Younger age associated with genetic alterations in lung adenocarcinoma

Oncogenic genetic alterations occurred more frequently among patients aged younger than 40 years with lung adenocarcinoma than older patients, according to results of a retrospective study.

“Young patients with adenocarcinoma may be prime candidates for precision medicine strategies, because they tend to have more genetic alterations that can be treated with existing targeted therapies, leading to a compatible prognosis,” Kosuke Tanaka, MD, from the department of thoracic oncology at Aichi Cancer Center Hospital in Japan, and colleagues wrote.

Young age at diagnosis of various cancers has shown unique disease biology. For example, data show that young patients with breast cancer have an increased frequency of BRCA1/2 mutations, as well as increased likelihood of HER-2 overexpression and triple-negative disease. Young patients diagnosed with colon cancer demonstrated increased rates of microsatellite instability and demonstrated aggressive disease.

However, lung adenocarcinoma diagnosis in young individuals has been poorly understood.

Tanaka and colleagues screened 1,746 consecutive patients diagnosed with stage I through stage IV adenocarcinoma between 2009 and 2015 at Aichi Cancer Center Hospital in Japan. Most patients had an ECOG performance status of 0 or 1 (96%).

Of these patients, 81 (median age, 36 years; range, 26-40; 44% men) were aged 40 years or younger at diagnosis. Forty-four percent of younger patients had never smoked.

Researchers performed a driver genetic alteration analysis to determine any correlation between younger age prognosis, driver genetic alterations and other patient characteristics.

The genetic alteration analysis showed 33 patients (41%) had ALK translocations, 24 (30%) had epidermal growth factor receptor mutations and two (2%) had KRAS mutations.

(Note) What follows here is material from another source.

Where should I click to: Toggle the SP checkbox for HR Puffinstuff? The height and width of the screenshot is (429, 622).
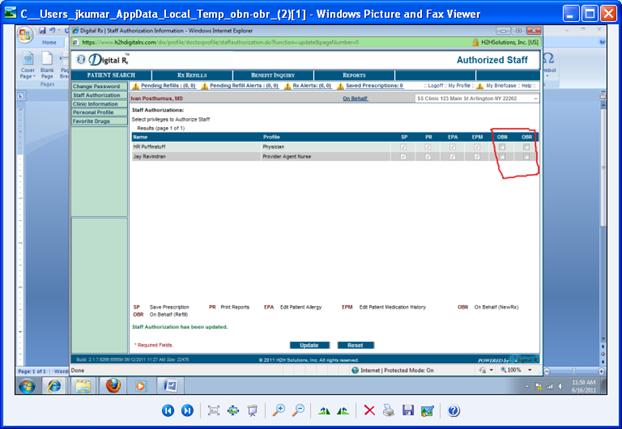click(403, 147)
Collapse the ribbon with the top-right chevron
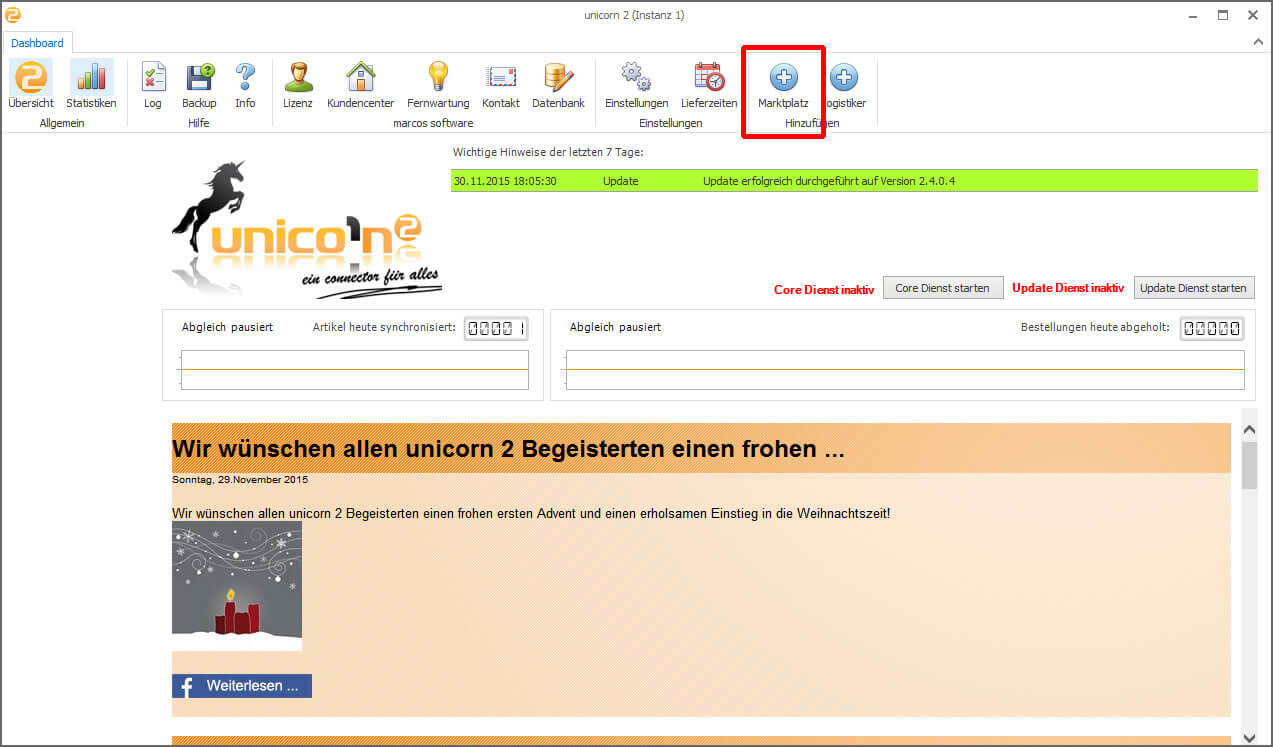 pos(1258,43)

Significantly more younger patients than older patients harbored ALK translocations (41% vs. 4%; P < .001), whereas EGFR (30% vs. 45%; P = .006) and KRAS (2% vs. 10%; P = .026) mutations occurred less frequently.

“It is noteworthy that an ALK translocation was the most common driver oncogene identified in young patients with adenocarcinoma, and most were diagnosed at an advanced stage,” the researchers wrote. “Recent data have suggested that ALK translocations are associated with the onset of lung cancer in young patients.”

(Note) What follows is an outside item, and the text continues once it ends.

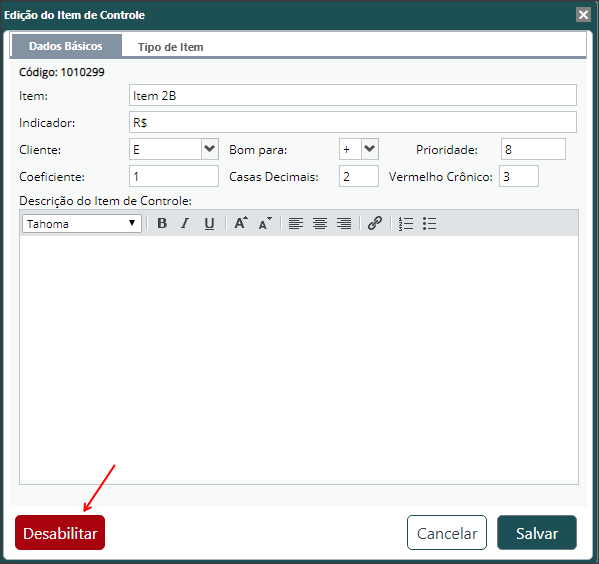Decrease font size in the editor

point(265,223)
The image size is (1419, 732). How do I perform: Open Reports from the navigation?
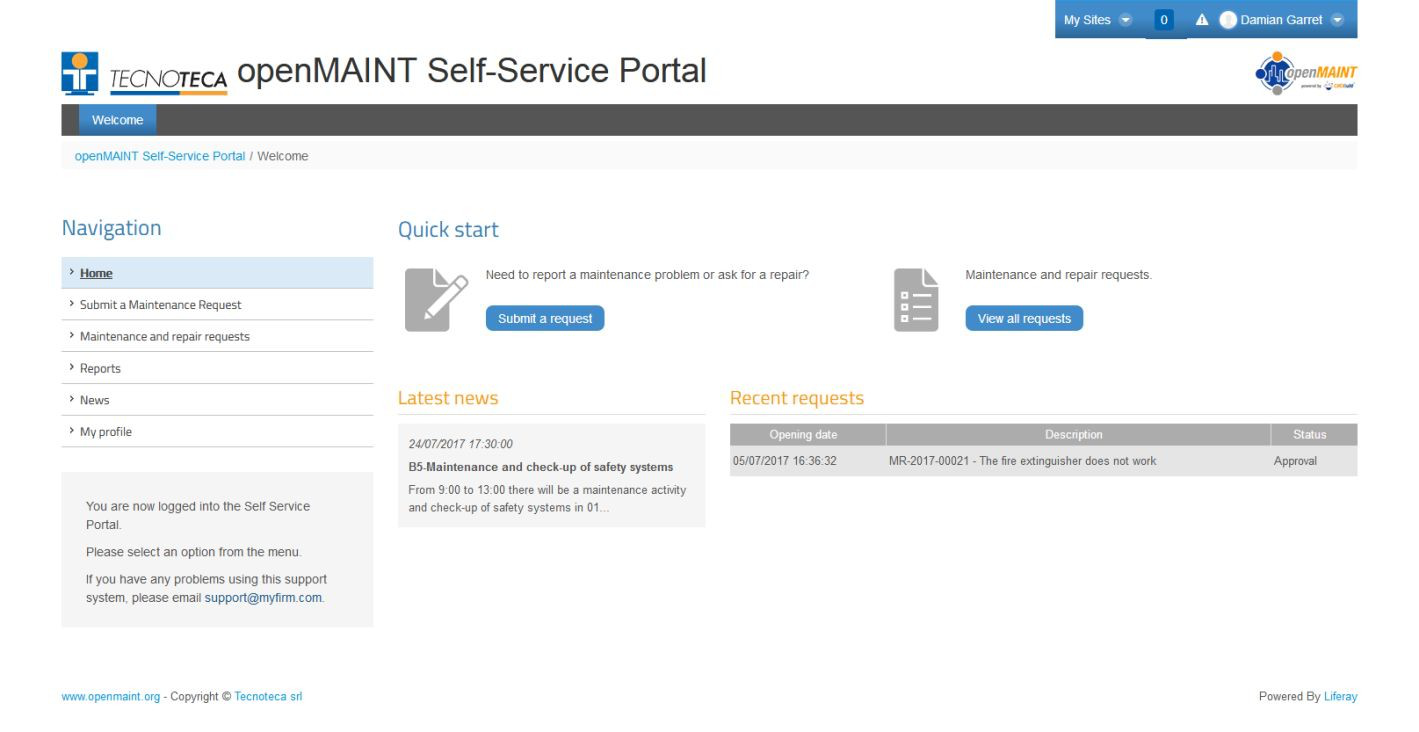pos(100,369)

Researchers also identified and analyzed rare oncogenic genetic alterations in patients who had wild-type ALK/EGFR/KRAS adenocarcinoma; of these, four patients had HER-2 mutations, two had RET translocations and two had ROS1 translocations.

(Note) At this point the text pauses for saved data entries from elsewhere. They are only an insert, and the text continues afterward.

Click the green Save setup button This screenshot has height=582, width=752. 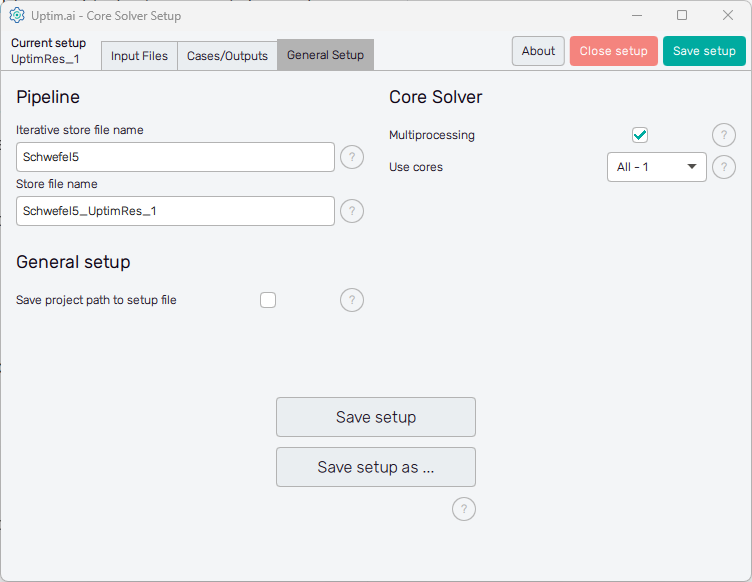coord(704,51)
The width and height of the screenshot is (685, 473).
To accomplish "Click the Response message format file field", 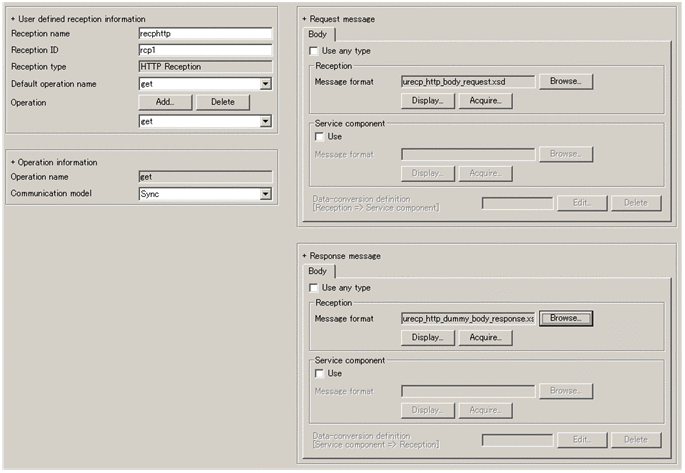I will click(467, 318).
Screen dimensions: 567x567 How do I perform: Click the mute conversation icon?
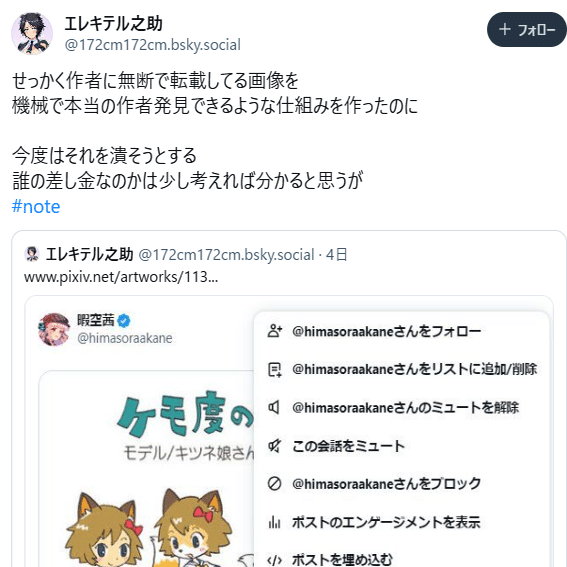click(x=274, y=446)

HER-2 mutations occurred more frequently among younger patients (25% vs. 5.3%; P < .001), as did RET (22.2% vs. 5.4%) and ROS1 (22.2% vs. 2.7%; P = .033) translocations.

The rate of oncogenic genetic alterations was significantly higher in younger than older patients (83% vs. 61%; P < .001). Overall, oncogenic genetic alterations (P < .001), ALK translocation (P < .001), ROS1 translocation (P = .033) and HER-2 mutation (P < .001) were associated with younger age.

Younger patients who had lung adenocarcinoma without genetic alterations had shorter OS than older patients without genetic alterations (8.9 months vs. 16.4 months; P < .001), and patients with genetic alterations (24.9 months; P < .001).

“Comprehensive oncogenic genetic alteration screening is especially recommended for personalized medicine strategies in this population,” the researchers wrote. – by Melinda Stevens

Disclosures: The researchers report no relevant financial disclosures.